▸ Assigned task
Output, without alteration, the first line of the entries and each line after it, stopping with the line that contains "View Specifications (565, 300)".

▸ Exercise input
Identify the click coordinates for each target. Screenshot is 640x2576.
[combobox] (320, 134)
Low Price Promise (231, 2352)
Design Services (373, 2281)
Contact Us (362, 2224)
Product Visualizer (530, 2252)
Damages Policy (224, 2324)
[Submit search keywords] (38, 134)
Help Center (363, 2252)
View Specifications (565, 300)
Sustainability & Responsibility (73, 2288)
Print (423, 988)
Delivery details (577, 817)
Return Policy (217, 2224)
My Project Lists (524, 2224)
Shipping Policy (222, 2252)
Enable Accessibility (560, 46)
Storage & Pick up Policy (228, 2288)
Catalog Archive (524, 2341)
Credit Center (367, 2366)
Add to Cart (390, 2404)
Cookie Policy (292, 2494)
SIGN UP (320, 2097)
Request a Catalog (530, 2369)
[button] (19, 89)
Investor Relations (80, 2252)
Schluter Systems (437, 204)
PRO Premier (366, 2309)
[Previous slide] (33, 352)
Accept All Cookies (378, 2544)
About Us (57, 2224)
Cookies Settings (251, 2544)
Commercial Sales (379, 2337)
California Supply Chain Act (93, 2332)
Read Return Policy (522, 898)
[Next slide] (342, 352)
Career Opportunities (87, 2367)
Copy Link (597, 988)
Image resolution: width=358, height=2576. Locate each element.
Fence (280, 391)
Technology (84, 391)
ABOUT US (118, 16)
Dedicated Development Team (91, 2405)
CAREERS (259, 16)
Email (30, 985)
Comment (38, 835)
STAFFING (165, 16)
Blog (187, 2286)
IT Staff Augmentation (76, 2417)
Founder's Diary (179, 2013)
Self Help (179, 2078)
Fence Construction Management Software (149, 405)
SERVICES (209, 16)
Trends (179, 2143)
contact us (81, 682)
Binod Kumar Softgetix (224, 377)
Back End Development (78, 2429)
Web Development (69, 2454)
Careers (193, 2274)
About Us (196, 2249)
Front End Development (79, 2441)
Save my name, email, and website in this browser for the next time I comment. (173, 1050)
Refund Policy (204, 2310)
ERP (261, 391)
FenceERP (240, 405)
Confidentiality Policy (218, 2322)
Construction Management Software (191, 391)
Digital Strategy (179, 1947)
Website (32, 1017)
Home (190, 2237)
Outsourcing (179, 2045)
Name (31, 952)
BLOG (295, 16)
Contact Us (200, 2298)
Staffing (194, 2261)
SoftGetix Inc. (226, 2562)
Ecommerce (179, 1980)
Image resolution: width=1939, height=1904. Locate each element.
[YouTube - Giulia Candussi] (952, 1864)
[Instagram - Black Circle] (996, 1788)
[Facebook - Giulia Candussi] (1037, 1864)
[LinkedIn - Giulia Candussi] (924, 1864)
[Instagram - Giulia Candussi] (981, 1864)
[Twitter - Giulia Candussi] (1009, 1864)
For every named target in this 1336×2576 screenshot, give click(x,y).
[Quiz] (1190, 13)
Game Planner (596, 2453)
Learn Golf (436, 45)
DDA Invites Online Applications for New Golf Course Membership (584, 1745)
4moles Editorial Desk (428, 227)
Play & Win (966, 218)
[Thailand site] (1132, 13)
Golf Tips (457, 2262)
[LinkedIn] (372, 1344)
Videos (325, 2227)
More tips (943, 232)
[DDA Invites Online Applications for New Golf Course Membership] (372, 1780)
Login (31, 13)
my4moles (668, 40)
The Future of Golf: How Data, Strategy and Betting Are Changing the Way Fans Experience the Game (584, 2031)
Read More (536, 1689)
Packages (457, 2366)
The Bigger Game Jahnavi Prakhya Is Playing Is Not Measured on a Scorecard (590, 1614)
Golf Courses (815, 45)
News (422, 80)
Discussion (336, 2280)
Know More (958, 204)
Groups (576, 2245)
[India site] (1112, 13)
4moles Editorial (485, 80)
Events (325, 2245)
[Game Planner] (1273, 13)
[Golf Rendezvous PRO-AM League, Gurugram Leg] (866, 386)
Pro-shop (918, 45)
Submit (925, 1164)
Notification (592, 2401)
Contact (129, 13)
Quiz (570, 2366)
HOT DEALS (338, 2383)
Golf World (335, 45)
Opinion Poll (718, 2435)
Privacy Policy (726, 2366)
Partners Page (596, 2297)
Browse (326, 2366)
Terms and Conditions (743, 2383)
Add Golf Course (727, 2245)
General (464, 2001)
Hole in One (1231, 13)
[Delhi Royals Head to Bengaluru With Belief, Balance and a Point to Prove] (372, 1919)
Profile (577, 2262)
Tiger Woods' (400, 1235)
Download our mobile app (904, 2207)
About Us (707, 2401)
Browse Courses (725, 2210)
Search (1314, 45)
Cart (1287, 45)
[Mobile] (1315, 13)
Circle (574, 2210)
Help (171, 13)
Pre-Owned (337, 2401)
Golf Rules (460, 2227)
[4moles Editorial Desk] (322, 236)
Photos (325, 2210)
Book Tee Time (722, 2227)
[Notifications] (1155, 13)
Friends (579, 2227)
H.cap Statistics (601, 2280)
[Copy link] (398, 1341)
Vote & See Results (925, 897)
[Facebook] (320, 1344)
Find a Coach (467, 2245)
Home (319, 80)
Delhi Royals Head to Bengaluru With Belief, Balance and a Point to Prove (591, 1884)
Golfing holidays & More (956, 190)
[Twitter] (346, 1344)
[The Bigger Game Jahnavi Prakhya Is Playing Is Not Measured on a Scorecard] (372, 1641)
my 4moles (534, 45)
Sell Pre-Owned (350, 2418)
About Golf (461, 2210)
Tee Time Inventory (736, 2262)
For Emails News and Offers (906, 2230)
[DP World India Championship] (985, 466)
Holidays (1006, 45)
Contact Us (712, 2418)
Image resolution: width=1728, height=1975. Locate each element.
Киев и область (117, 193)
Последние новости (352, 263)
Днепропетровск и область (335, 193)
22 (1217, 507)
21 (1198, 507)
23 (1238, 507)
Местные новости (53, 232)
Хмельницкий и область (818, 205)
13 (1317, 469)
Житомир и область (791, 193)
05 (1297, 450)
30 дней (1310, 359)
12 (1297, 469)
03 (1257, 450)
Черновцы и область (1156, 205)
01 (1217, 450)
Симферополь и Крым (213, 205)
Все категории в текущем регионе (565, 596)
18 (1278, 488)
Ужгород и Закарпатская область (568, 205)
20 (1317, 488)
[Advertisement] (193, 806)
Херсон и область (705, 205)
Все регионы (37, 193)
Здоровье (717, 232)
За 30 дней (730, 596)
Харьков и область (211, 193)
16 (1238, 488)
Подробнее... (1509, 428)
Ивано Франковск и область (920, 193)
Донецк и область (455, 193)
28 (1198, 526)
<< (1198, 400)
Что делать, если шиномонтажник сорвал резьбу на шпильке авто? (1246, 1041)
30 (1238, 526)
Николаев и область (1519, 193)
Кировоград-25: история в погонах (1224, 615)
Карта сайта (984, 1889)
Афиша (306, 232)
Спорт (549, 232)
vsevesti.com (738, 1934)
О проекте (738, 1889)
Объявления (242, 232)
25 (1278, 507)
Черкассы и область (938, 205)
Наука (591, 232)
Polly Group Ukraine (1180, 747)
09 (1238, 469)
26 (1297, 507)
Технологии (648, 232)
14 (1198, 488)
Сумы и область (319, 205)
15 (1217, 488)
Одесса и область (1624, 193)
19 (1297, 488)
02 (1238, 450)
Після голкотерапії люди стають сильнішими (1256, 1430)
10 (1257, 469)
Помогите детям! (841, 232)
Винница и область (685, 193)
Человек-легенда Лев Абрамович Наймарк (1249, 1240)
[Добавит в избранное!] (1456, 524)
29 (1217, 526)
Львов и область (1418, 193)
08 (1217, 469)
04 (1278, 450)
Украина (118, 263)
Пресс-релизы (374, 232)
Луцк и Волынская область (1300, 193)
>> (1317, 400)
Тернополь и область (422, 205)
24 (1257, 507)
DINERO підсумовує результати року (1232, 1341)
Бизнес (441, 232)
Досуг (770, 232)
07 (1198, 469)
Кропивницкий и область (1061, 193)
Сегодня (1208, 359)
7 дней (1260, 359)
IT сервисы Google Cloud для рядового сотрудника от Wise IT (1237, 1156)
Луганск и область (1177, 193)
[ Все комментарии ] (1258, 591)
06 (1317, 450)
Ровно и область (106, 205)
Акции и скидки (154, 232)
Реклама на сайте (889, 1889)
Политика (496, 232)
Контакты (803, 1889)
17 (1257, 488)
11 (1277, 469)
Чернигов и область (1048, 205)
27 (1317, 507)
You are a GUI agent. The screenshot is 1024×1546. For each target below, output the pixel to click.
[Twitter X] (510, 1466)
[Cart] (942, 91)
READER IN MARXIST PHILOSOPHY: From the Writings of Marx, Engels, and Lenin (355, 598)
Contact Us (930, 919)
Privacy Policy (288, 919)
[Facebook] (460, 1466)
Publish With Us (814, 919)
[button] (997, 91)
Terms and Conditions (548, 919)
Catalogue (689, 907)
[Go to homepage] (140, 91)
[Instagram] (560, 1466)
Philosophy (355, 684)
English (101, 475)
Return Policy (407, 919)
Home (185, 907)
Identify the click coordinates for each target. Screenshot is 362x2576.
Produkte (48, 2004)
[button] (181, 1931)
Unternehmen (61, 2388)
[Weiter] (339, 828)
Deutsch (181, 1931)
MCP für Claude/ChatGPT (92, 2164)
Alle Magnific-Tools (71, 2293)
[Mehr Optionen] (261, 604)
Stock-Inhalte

▸ Written reply
Identify the click coordinates for each target. Screenshot is 640x2576.
[combobox] (320, 134)
Low Price Promise (231, 2352)
Design Services (373, 2281)
Contact Us (362, 2224)
Product Visualizer (530, 2252)
Damages Policy (224, 2324)
[Submit search keywords] (38, 134)
Help Center (363, 2252)
View Specifications (565, 300)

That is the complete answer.